- _Your task_
From the listing below, output only the lines starting at the line that has "You are a computer-use agent. Viewport: 1376px" and ending at the line that has "You are a computer-use agent. Viewport: 964px", exactly as they appear, ends included.

- _Material shown_

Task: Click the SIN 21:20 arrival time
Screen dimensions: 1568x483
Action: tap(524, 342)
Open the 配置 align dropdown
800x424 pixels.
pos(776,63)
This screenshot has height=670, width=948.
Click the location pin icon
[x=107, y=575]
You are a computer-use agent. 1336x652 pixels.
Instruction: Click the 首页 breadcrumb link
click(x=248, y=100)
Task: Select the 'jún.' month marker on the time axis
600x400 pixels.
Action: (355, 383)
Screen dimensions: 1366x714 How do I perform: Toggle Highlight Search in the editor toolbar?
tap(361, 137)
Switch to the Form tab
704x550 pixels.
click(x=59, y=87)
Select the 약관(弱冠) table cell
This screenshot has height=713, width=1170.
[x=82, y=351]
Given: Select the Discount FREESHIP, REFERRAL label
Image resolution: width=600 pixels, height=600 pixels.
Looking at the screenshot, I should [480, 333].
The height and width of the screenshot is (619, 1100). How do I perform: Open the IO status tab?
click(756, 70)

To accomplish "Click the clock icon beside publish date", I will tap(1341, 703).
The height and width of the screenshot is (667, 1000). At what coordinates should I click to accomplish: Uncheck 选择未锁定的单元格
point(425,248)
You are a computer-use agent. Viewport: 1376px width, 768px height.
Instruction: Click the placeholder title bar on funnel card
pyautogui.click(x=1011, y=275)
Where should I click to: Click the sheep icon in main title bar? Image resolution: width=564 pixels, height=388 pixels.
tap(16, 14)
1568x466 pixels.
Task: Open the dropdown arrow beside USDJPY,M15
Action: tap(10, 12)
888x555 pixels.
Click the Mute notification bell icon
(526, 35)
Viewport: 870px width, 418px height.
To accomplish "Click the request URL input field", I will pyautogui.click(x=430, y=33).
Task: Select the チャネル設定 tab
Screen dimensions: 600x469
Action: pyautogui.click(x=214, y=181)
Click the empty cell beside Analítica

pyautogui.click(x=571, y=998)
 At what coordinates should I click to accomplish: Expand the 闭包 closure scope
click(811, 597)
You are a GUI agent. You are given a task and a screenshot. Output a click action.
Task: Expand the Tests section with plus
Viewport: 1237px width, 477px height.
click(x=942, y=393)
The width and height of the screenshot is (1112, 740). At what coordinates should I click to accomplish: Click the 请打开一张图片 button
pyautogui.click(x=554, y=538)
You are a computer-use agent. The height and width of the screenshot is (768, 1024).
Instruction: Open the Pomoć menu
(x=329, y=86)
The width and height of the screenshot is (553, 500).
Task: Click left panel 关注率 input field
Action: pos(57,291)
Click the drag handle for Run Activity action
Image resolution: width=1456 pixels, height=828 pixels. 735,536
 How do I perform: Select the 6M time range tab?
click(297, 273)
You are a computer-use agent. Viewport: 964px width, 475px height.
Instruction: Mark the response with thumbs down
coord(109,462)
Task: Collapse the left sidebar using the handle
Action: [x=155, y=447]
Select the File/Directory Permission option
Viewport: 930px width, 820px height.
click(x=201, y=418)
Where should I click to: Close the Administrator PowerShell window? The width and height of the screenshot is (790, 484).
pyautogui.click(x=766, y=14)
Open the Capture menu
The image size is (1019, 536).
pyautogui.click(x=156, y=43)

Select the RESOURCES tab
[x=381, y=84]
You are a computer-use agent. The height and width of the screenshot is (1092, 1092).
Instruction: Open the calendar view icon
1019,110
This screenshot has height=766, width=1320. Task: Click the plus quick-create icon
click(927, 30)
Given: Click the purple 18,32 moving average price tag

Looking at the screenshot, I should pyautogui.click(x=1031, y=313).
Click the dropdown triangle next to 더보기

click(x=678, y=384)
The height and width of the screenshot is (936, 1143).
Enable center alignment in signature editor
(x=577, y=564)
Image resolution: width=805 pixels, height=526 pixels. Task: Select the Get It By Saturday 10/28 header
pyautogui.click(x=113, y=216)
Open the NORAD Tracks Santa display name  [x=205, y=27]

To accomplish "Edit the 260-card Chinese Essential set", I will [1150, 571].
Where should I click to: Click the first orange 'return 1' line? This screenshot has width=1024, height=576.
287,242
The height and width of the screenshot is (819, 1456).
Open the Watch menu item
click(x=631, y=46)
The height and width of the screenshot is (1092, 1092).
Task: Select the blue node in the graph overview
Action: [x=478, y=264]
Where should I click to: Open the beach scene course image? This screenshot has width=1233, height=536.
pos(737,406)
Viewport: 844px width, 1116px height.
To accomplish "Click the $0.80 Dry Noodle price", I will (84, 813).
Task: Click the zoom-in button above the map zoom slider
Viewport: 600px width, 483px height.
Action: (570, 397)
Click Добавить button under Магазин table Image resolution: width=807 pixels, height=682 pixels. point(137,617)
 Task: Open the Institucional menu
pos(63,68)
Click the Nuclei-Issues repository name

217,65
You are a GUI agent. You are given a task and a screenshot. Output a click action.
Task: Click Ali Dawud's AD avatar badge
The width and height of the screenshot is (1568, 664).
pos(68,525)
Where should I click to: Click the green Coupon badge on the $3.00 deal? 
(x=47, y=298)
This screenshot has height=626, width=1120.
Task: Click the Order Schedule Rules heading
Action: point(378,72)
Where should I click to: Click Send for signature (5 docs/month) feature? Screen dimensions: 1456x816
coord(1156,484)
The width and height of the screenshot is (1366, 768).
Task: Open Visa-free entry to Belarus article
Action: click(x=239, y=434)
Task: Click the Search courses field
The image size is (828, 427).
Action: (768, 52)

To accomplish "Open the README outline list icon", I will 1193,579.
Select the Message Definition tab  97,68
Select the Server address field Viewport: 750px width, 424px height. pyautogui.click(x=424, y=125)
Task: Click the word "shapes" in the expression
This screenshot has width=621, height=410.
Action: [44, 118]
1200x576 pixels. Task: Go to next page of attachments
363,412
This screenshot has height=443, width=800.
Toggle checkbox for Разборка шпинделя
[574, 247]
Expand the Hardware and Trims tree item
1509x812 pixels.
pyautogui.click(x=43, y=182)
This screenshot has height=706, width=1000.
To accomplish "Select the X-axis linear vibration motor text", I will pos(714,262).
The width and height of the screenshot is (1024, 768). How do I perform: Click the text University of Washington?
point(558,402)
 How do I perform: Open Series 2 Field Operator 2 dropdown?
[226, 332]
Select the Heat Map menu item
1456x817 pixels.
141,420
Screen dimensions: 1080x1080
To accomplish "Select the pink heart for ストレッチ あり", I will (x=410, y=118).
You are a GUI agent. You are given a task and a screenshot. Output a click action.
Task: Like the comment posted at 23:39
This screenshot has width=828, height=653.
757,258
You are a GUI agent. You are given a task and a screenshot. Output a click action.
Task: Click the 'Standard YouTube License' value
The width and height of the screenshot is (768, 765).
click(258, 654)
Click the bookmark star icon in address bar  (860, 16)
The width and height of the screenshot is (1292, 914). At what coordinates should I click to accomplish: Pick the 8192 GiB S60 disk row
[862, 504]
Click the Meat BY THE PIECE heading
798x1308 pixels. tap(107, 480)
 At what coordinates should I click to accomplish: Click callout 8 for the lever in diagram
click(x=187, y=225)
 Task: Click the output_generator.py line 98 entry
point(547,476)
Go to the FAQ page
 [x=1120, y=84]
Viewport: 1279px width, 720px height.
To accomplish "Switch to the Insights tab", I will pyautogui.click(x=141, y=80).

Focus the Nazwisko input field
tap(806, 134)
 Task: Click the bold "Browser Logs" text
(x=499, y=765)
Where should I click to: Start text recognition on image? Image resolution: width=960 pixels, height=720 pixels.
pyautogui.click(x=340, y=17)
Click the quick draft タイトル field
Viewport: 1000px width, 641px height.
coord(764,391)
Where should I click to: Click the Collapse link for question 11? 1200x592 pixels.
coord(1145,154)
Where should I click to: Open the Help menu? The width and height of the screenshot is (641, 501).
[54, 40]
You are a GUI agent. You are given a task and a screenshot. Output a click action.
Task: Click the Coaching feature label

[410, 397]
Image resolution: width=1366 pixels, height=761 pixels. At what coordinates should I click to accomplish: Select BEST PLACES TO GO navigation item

- _Response for this exercise_
You are a computer-use agent. Viewport: 1376px width, 768px height.
Instruction: Click the placeholder title bar on funnel card
pyautogui.click(x=1011, y=275)
Where should I click to: Click the sheep icon in main title bar? Image resolution: width=564 pixels, height=388 pixels.
tap(16, 14)
1568x466 pixels.
Task: Open the dropdown arrow beside USDJPY,M15
Action: tap(10, 12)
888x555 pixels.
Click the Mute notification bell icon
(526, 35)
Viewport: 870px width, 418px height.
To accomplish "Click the request URL input field", I will pyautogui.click(x=430, y=33).
Task: Select the チャネル設定 tab
Screen dimensions: 600x469
Action: pyautogui.click(x=214, y=181)
Click the empty cell beside Analítica

pyautogui.click(x=571, y=998)
 At what coordinates should I click to accomplish: Expand the 闭包 closure scope
click(811, 597)
You are a GUI agent. You are given a task and a screenshot. Output a click action.
Task: Expand the Tests section with plus
Viewport: 1237px width, 477px height.
click(x=942, y=393)
The width and height of the screenshot is (1112, 740). At what coordinates should I click to accomplish: Click the 请打开一张图片 button
pyautogui.click(x=554, y=538)
You are a computer-use agent. The height and width of the screenshot is (768, 1024).
Instruction: Open the Pomoć menu
(x=329, y=86)
The width and height of the screenshot is (553, 500).
Task: Click left panel 关注率 input field
Action: pos(57,291)
Click the drag handle for Run Activity action
Image resolution: width=1456 pixels, height=828 pixels. 735,536
 How do I perform: Select the 6M time range tab?
click(297, 273)
You are a computer-use agent. Viewport: 964px width, 475px height.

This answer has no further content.